Researchers from Fox Chase Cancer Center, Philadelphia PA report that cancer-focused clinical trials may be generating inaccurate trial results. Why? The nutritional status and body composition of advanced cancer patients participating in these trials may need further evaluation. The study has found that patients who are malnourished for example, may experience more adverse events from the investigational therapy, not to mention higher rates of hospitalization and lower response rates and overall shortened survival.
Recently reported in Oncology Nurse Advisor, the lead author of this study, Rishi Jain, MD, assistant professor, Department of Hematology/Oncology with Fox Chase Cancer Center, noted adverse outcomes are forecasted with patients dealing with malnutrition, and that the magnitude of this effect was alarming. He was quoted, “There was (an approximately) twofold increased risk of hospitalizations and severe side effects in those who were malnourished. Also, patients who were malnourished were only able to stay on the clinical trial study for half as long.”
Dr. Jain and colleagues recruited 100 patients (54% male, 46% female) between July 2016 and May 2017 and initiated baseline assessments of nutrition and exercise prior to any initiation of Phase I and II oncology clinical trials. Sixty of the patients were subjects in early-stage immunotherapeutic agent trials while 87 were entering Phase I trials. The median age of 60 (range 28-85) and a median follow-up of 306 days. The investigators utilized Kaplan-Meier curves with log-rank tests to compare duration on the study with overall survival (OS).
As reported by John Schieszer with Oncology Nurse Adviser, the study team found that those patients who were malnourished at the time of the study experienced increase side effect rates from the experimental therapy, as well as hospitalizations, lower overall response rates, and a shortened survival. Dr. Jain reported, “We were very surprised by the magnitude of the effect baseline malnutrition had on outcomes.”
Phase I and II clinical trials are incredibly important for sponsors (and investigators) to better understand future cancer therapies. Because of the influence of thee factors identified in this study, Dr. Jain emphasizes the importance of research sponsors to understand the exact reasons why malnutrition could interfere with the effectiveness of such novel treatments.
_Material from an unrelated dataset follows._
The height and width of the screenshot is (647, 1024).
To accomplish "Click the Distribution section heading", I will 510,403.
About Fox Chase Cancer Center
Fox Chase Cancer Center is an NCI-designated Comprehensive Cancer Center research facility and hospital located in the Fox Chase section of Philadelphia, PA. The center is part of Temple University Health System (TUHS) and specializes in the treatment and prevention of cancer. The center was formed in 1974 by the merger of the American Oncologic Hospital (the first cancer hospital in the US) and the Institute for Cancer Research, founded in 1927. It became part of TUHS in 2012.
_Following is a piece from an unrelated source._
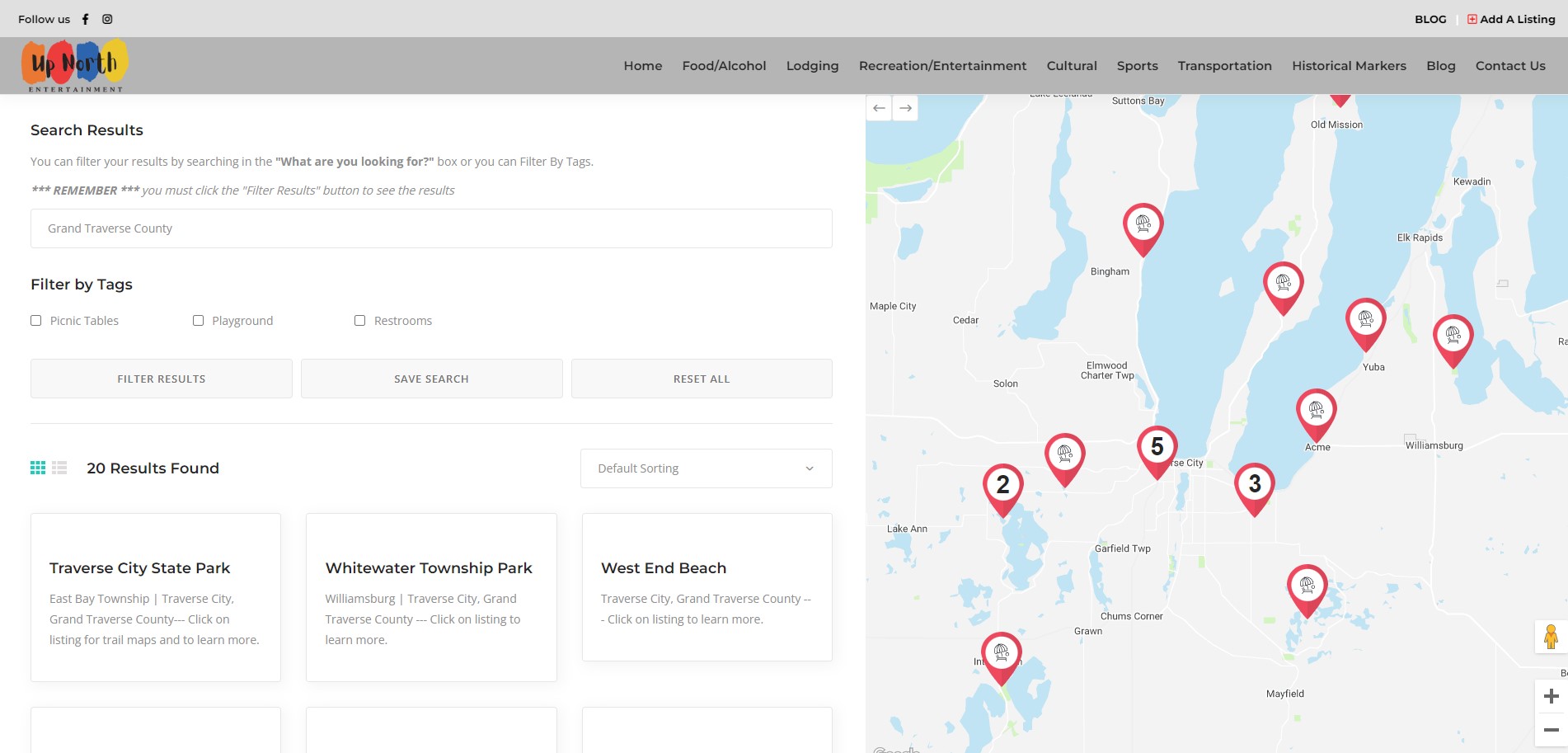Expand the Default Sorting dropdown
Viewport: 1568px width, 753px height.
pyautogui.click(x=706, y=468)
Rishi Jain, MD, assistant professor, Department of Hematology/Oncology with Fox Chase Cancer Center
Call to Action: Dr. Jain’s team is presently researching ways to understand better how dietary habits may morph during cancer care. The researchers hope to identify new ways treatments work so they can prevent malnutrition in patients with advanced cancer, and hence not materially skew data from trials. Jain notes that there is an overall increased awareness of the importance and influence of the interactions between malnutrition, sarcopenia, and treatment-related outcomes and responses. Such factors are not systematically incorporated into therapeutic decision-making when planning clinical trials. Moreover, additional studies should further look into the impact of nutritional support in patients undergoing clinical trial therapy. TrialSite News will monitor any relevant and material results.